Sore ini udara berkisar dengan lembut. Berada di bawah pohon sambil menikmati birunya langit sungguh menenteramkan. Hilanglah segala penat yang menghimpit tubuh sedari pagi. Sembari dibuai angin aku mencoba untuk tidur. Seperti biasa; aku berharap bisa melihat anak-anakku dalam mimpi.

Baru sebentar kunikmati istirahatku, perasaanku mulai tidak enak. Seperti tengah terjadi sesuatu. Aku bisa merasakan kegaduhan dan kepanikan dari suara-suara yang menjerit, teriakan marah, juga tawa penuh angkara. Seketika ingatanku dipenuhi kejadian yang pernah menimpaku dulu. Ada dorongan yang begitu kuat untuk mencari tahu apa yang terjadi.

Aku beringsut. Mencari-cari asal kegaduhan. Rawa ini cukup luas untuk dijelajahi. Di sepanjang jalan, aku melihat jejak kaki yang tertanam dalam ke lumpur. Aku juga menemukan jejak tubuh yang diseret. Air yang biasanya jernir juga kotor. Perasaanku jadi campur aduk. Takut, keingintahuan, kebencian, melebur jadi satu.

Dilindungi keladi yang tumbuh rimbun, aku menyaksikan semuanya dengan leluasa. Mereka yang datang waktu itu, kembali mengacaukan rawa ini. Aku ingat persis dengan wajah salah satunya.

“Ternyata rawa ini memang ladang uang buat kita! Haha...”

“Tepat sekali kita berburu di sini.”

“Ya, rupanya di sini adalah surga mereka, tempat mereka berkembang biak...”

“Juga surga kita! Haha...”

“Bawa karungnya ke sini! Aku dapat anaknya!”

Darahku mendidih. Kepalaku terasa panas.
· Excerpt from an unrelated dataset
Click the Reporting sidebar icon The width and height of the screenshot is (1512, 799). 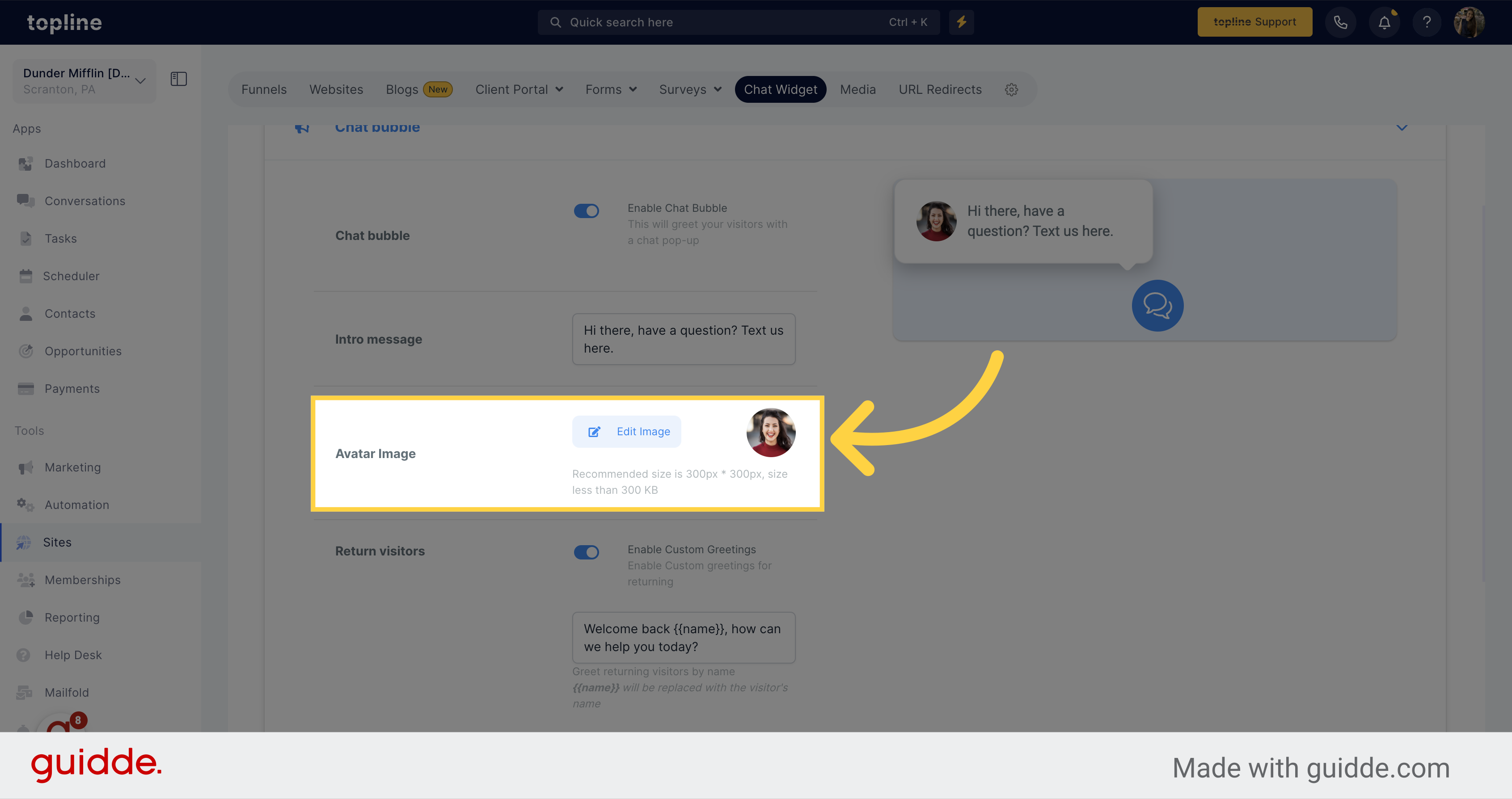(x=26, y=617)
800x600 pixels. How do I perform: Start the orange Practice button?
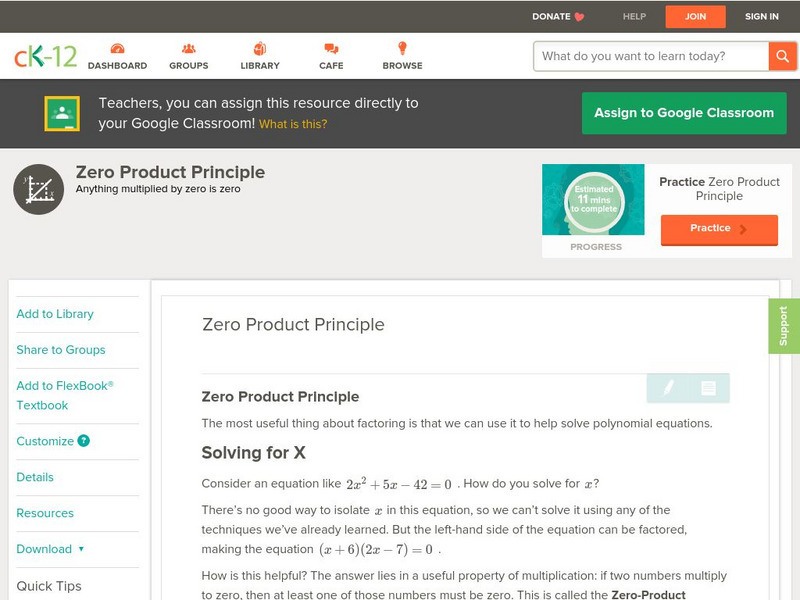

Dendamku membara. Pelan-pelan aku mendekat.

“Dapat!” serunya.

“Wah... berat juga... Karung-karung...!” seorang yang lebih muda berteriak.

Jarak kami kian dekat. Laki-laki yang pernah mencengkramku sedang sibuk melepaskan diri dari lilitan mangsanya.

“Awas, Pak! Ada ular di dekatmu...”

Dia menoleh.

“Aargh...”

Sebelum meluncur pergi aku tegak di depannya. Berharap dia masih mengingatku. Sepasang matanya mendelik. Aku menyeringai. (Zech) ***


Perawang, 27 Desember 2012



ZURNILA EMHAR CH, lahir di Bukittinggi, 18 Desember 1986. Menulis cerpen, sajak, esai dan resensi. Tulisannya pernah dimuat di Padang Ekspres, Singgalang, Haluan, Riau Pos, Haluan Riau, Metro Riau,  Majalah Sastra Sagang, Majalah Story, Ilmuiman.net dll.